What you need to do -
Nothing but the lines from the one containing "You are a GUI" through the end of the data below should appear in the answer, each exact and free of pictures.

* * * * *

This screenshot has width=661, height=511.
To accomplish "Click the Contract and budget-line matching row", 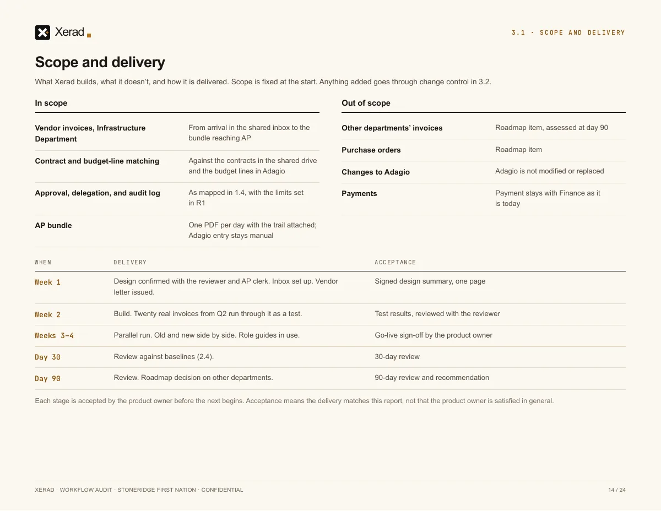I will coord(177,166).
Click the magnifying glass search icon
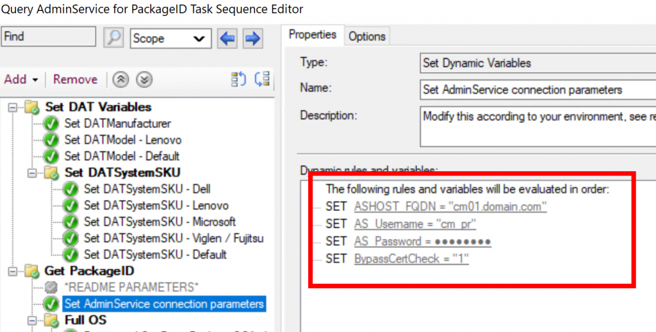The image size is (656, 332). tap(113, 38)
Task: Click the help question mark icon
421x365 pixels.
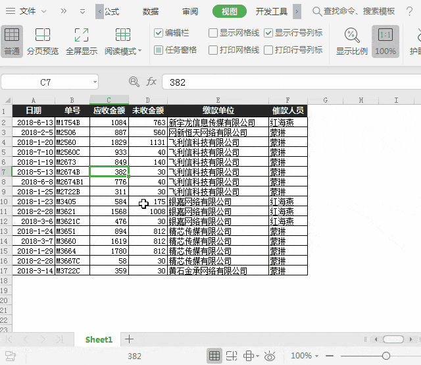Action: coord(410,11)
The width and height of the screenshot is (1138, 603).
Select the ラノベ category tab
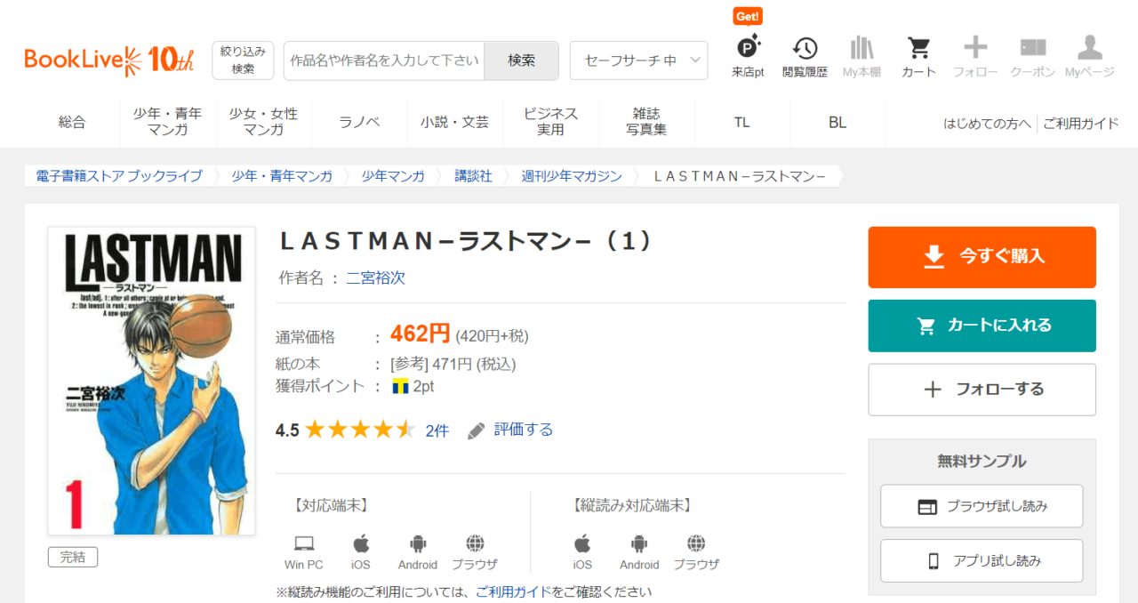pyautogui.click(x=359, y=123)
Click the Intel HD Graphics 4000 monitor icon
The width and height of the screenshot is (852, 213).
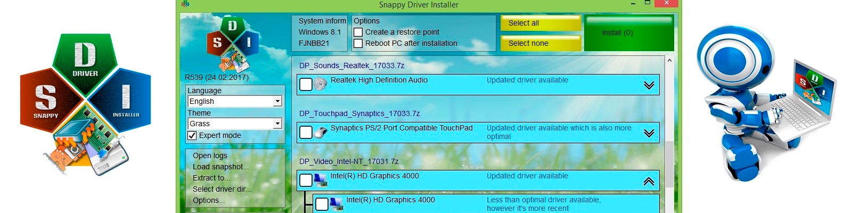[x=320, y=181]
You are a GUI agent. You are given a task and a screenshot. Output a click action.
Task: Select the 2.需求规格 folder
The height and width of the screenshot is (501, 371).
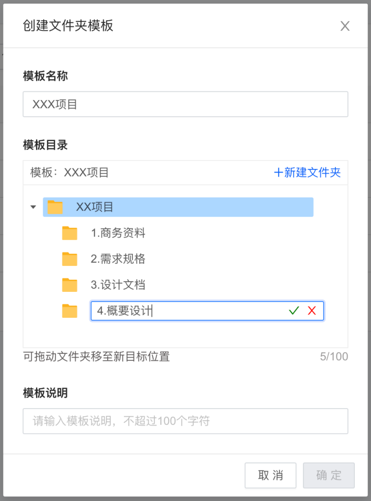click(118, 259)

* * * * *

Expected answer -
You are a GUI agent. You are given a task and a screenshot. Output a click action.
Task: Select the 2.需求规格 folder
The height and width of the screenshot is (501, 371).
click(118, 259)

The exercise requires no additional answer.